Assignment =>
What is the number of lines in these entries that include "under"? Write that number and no other text.

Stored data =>
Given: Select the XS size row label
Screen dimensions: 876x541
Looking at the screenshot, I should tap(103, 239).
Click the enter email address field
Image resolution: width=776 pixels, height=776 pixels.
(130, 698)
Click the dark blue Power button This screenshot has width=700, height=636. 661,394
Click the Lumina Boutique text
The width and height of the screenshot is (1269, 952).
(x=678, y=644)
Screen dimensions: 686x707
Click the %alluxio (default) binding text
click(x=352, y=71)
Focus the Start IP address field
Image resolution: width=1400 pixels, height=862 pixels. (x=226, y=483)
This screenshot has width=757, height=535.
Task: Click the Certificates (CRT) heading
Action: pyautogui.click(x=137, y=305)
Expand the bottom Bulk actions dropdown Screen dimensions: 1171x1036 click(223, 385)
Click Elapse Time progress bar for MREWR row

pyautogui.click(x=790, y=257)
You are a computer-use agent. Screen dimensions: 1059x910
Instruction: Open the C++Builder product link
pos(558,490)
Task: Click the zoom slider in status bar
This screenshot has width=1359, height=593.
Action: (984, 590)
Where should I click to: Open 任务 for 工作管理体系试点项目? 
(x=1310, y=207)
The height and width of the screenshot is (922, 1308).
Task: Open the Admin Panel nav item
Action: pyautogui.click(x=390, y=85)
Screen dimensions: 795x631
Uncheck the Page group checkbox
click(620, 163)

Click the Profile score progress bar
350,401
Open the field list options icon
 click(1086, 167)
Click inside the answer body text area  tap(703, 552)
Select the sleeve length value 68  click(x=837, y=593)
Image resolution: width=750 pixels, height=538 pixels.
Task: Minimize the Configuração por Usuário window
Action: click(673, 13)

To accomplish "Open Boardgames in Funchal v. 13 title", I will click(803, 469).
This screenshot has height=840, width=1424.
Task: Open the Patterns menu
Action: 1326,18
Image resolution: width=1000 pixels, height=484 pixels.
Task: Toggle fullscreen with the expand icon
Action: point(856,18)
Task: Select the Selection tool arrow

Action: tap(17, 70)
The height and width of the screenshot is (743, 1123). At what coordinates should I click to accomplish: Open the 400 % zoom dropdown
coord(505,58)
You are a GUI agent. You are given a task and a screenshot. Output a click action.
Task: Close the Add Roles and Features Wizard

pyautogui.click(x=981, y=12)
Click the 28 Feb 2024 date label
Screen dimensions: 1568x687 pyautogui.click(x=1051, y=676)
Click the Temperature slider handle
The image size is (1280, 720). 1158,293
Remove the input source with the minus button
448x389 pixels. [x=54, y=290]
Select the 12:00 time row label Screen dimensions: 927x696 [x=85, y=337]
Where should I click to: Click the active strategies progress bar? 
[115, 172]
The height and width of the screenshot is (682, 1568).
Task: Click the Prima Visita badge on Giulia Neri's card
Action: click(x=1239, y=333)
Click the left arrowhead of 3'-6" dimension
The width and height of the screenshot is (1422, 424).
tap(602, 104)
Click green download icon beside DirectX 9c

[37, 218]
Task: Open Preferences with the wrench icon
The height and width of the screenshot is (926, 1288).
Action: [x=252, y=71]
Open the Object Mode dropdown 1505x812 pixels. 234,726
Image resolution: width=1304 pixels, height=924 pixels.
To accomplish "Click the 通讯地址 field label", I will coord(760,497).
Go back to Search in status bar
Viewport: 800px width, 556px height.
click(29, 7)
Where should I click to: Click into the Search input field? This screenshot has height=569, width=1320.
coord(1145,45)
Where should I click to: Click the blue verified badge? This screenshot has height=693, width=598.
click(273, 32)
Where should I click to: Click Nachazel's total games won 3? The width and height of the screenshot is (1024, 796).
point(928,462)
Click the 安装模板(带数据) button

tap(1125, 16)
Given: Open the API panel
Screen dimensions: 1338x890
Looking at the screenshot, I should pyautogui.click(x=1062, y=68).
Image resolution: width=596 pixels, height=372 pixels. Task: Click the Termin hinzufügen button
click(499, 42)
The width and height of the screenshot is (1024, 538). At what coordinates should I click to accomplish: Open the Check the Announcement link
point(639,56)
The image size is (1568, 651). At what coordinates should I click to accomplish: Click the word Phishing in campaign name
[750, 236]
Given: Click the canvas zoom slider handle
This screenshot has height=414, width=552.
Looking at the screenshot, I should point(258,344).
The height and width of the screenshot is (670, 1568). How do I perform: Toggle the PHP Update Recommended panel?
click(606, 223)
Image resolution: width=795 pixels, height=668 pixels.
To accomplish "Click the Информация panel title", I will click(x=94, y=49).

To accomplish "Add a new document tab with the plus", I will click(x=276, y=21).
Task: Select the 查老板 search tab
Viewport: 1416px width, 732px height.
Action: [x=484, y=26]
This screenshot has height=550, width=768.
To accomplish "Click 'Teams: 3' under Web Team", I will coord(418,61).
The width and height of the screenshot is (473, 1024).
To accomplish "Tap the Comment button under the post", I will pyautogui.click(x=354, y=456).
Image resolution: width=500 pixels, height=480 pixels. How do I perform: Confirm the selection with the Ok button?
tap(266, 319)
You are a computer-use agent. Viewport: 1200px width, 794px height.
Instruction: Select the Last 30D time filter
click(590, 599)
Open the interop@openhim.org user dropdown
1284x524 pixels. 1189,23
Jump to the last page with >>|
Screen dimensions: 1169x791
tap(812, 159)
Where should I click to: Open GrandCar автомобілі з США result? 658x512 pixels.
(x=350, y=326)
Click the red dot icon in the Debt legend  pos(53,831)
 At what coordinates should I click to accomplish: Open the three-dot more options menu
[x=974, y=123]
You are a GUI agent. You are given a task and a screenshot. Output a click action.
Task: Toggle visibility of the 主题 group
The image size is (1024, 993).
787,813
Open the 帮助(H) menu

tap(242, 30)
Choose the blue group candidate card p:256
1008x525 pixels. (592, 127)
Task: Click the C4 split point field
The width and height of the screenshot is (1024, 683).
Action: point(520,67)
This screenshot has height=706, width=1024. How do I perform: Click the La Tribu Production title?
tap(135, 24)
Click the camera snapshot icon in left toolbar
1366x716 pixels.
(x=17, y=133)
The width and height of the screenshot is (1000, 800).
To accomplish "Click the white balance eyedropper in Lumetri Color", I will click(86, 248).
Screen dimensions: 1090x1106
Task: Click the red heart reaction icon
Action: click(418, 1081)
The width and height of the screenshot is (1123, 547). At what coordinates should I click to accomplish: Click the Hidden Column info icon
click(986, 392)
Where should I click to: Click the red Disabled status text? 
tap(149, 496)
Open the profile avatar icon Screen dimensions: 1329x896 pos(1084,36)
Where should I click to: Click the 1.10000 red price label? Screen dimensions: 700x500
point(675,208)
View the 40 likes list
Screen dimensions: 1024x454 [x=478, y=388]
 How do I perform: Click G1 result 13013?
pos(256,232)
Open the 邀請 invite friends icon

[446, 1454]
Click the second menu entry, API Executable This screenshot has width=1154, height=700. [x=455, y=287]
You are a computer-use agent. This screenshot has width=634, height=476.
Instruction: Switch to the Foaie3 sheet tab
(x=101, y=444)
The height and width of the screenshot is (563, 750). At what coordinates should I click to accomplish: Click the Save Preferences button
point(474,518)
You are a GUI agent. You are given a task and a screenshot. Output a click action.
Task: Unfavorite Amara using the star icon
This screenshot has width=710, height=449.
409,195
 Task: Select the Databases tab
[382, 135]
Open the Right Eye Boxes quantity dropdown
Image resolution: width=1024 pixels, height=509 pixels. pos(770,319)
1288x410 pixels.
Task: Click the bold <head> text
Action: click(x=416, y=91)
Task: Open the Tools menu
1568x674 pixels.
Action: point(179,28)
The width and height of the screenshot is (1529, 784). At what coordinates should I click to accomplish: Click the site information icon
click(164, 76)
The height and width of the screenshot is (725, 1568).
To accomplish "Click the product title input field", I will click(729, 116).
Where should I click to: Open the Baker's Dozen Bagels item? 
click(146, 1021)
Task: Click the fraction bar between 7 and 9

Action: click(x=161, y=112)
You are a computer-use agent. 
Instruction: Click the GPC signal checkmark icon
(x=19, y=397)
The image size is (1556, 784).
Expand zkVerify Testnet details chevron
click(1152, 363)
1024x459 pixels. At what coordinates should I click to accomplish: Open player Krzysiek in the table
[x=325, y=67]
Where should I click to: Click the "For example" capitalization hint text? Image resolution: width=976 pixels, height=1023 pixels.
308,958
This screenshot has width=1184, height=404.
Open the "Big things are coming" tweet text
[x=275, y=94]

Expected output =>
2